If programs like these are reduced or dramatically cut, this would prevent our most vulnerable Central Valley residents from obtaining life-saving care such as preventative immunizations, dental care, and pregnancy related care.

Sandra Celedon

executive director Fresno Building Healthy Communities

“Ultimately we would have to go back and take a look at a budget and see if there’s a way that we can backfill that,” said state Assembly Health Committee Chairman Jim Wood, D-Healdsburg. “We’re very concerned.”

Letting the program expire has put the children and women who use it in a tenuous position, said California Budget and Policy Center fellow Esi Hutchful. The nonprofit advocates for programs that help low-income Californians.

The House voted largely along party lines this month to authorize five more years of funding for the insurance program. The Republican bill included higher premiums for some Medicare users and other cuts to social programs to offset the program’s costs, provisions the GOP hasn’t previously insisted on including. Republicans said the provisions would weed out people who take advantage of loopholes in the Affordable Care Act or use Medicare even when they can afford other insurance. Democrats objected to the bill because they said it would take away health care from some people to pay for other people’s health care.

The House bill is unlikely to get a vote on the Senate floor because of the potentially unpopular cuts to social programs. Nor have Senate leaders scheduled a vote on their version of the measure, which does not include cuts to offset the insurance program’s costs.

Congress is scheduled to work fewer than a dozen more days before the end of the year, and it has a crowded to-do list that includes tax reform, funding disaster relief and keeping the government open. But the authorization for the insurance program funding could be inserted into one of those bills.

California Sens. Dianne Feinstein and Kamala Harris have urged Senate leaders to hurry.

“As days go on without the program reauthorized, more and more states will be faced with difficult budget decisions and vulnerable children and pregnant women could lose their coverage,” they wrote in a letter to Senate leaders last month.

Though the federal government and states both fund the insurance program, each state can tailor how the program works.
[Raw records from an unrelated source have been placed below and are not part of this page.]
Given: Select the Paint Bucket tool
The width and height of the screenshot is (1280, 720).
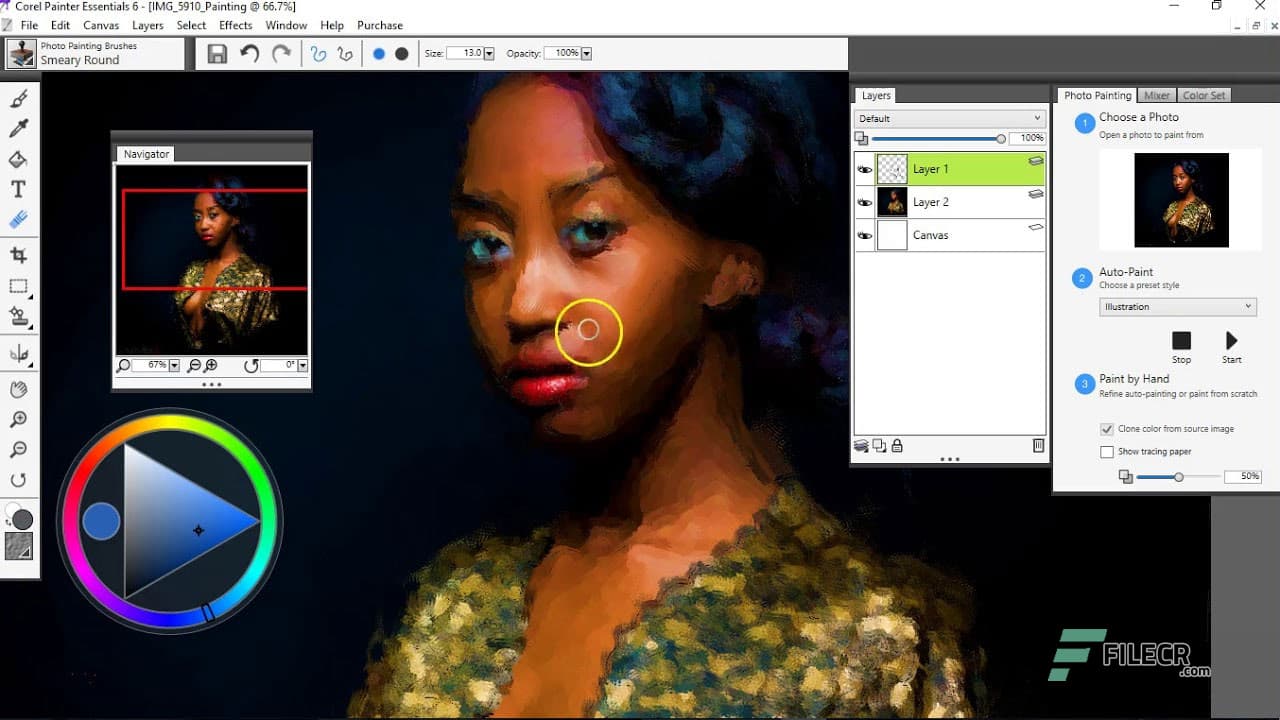Looking at the screenshot, I should 19,159.
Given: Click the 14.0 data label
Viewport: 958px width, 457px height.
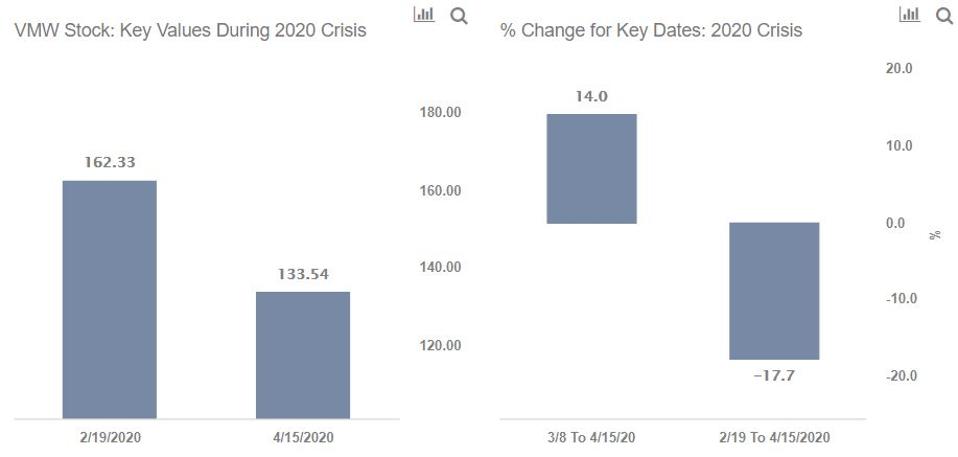Looking at the screenshot, I should point(590,97).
Colorado and Virginia, for example, can end the program when federal funding runs out.

But a few years ago, California rolled its children’s insurance program into Medi-Cal – the state’s version of Medicaid – through the Affordable Care Act. That meant the federal government would cover 88 percent of the cost, but it came with a caveat: California cannot freeze enrollment or end the program for most families until October 2019, even if federal funding ends.

If the program’s money runs out, nearly all of the recipients would continue to get insurance through Medi-Cal, said California Department of Health Care Services spokesman Anthony Cava. But the federal government would pay only 50 percent of the cost, as it does for adult Medicaid recipients. California would have to make up the difference, which the independent California Legislative Analyst’s Office estimates would be $280 million this fiscal year and up to $600 million next fiscal year.
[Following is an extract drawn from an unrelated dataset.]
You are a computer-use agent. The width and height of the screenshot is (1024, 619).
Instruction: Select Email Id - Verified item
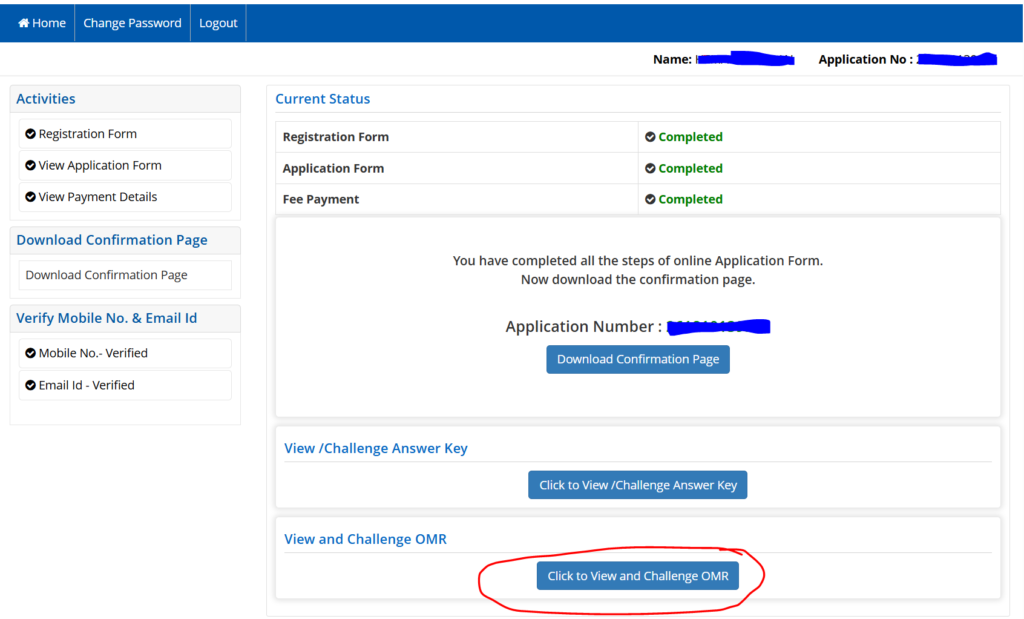[x=86, y=385]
When it set aside the nearly $400 million in backstop funds, the Legislature assumed Congress might lower the percentage it pays this year, not fail to fund the insurance program entirely, said Hutchful, the California Budget and Policy Center fellow.

If Congress doesn’t act, the governor is considering adding funding for this year’s program in next year’s budget, according to the California Department of Finance.

But Assemblyman Wood said there’s not “pots of money just sitting around,” and when the Legislature returns in January, it’ll have to work on figuring out where to find the money in the budget.

State Senate Health Committee Chairman Ed Hernandez, D-Azusa, said Congress declining to fund the insurance program is the “worst-case scenario.”

“Covering these children is probably the most important thing that we have to do  It’s a shame,” he said. “I hope that they reconsider. I hope they do renew it and that they fund it at the current level.”

Staff writer Barbara Anderson contributed to the story.